Comment 2 Raphaël Hertzog 2013-07-09 03:32:10 EDT
I don't know what those complaints were… but if they were legitimate, then maybe it means that we need some options?
Comment 3 Jeff Fearn 2013-07-09 03:44:28 EDT
In the specific case of epubs the inclusion is invalid and unused files should be excluded.
Comment 4 Jeff Fearn 2013-07-09 03:45:07 EDT
(In reply to Jeff Fearn from comment #3) > In the specific case of epubs the inclusion is invalid and unused files > should be excluded. In the specific case of epubs the inclusion is invalid and unused images should be excluded. FTFM
Comment 5 Jeff Fearn 2013-09-30 02:41:30 EDT
The approach I'm going to take here is to add every file in the OEBPS directory to the manifest. To remove the files we'd need to parse every XML, CSS, and jscript file. I don't think that is realistic.
Comment 6 HSS Product Manager 2013-09-30 02:47:40 EDT
HSS-QE has reviewed and declined this request. QE for this bug will be handled by IED.

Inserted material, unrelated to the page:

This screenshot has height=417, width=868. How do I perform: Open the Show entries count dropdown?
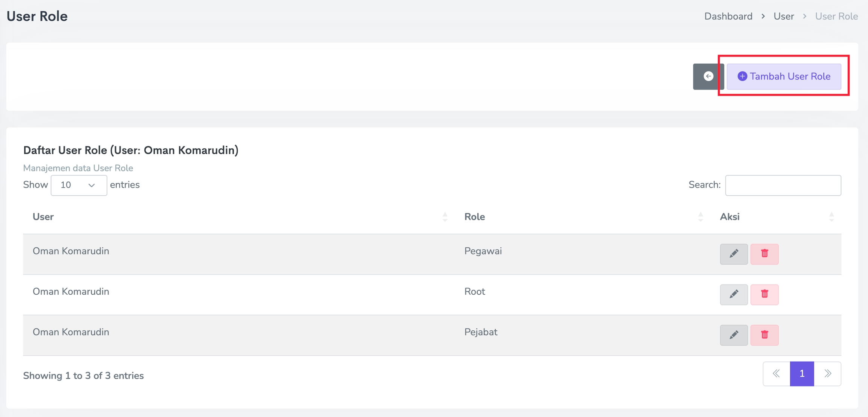(x=79, y=185)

Comment 7 Jeff Fearn 2013-09-30 20:07:26 EDT
Made code include all files in list. Excluding unused content from output is a more generic problem as it affects all HTML output. To ssh://git.fedorahosted.org/git/publican.git 8711fbe..9d087c5 HEAD -> devel
Comment 8 Ruediger Landmann 2013-10-10 21:12:37 EDT
Unused images still seem to get included by publican-3.9.9-0.fc19.t4.noarch This images directory contains two images, one used and one not. Both of them get included in the .epub: $ ls en-US/images/ powertop.png Sun_Conure_on_perch.jpg $ publican build --formats epub --langs en-US $ ls tmp/en-US/epub/OEBPS/images/ powertop.png Sun_Conure_on_perch.jpg $ unzip -l tmp/en-US/Red_Hat_Enterprise_Linux-6-Power_Management_Guide-en-US.epub |grep OEBPS/images 125512 10-11-2013 11:10 OEBPS/images/powertop.png 3362485 10-11-2013 11:10 OEBPS/images/Sun_Conure_on_perch.jpg
Comment 9 Jeff Fearn 2013-10-10 21:38:01 EDT
To clarify on #7, the fix in this bug is to correctly list all files shipped. A fix for shipping unused files is a much larger issue and covers more than epubs, nd won't be addressed in this bug.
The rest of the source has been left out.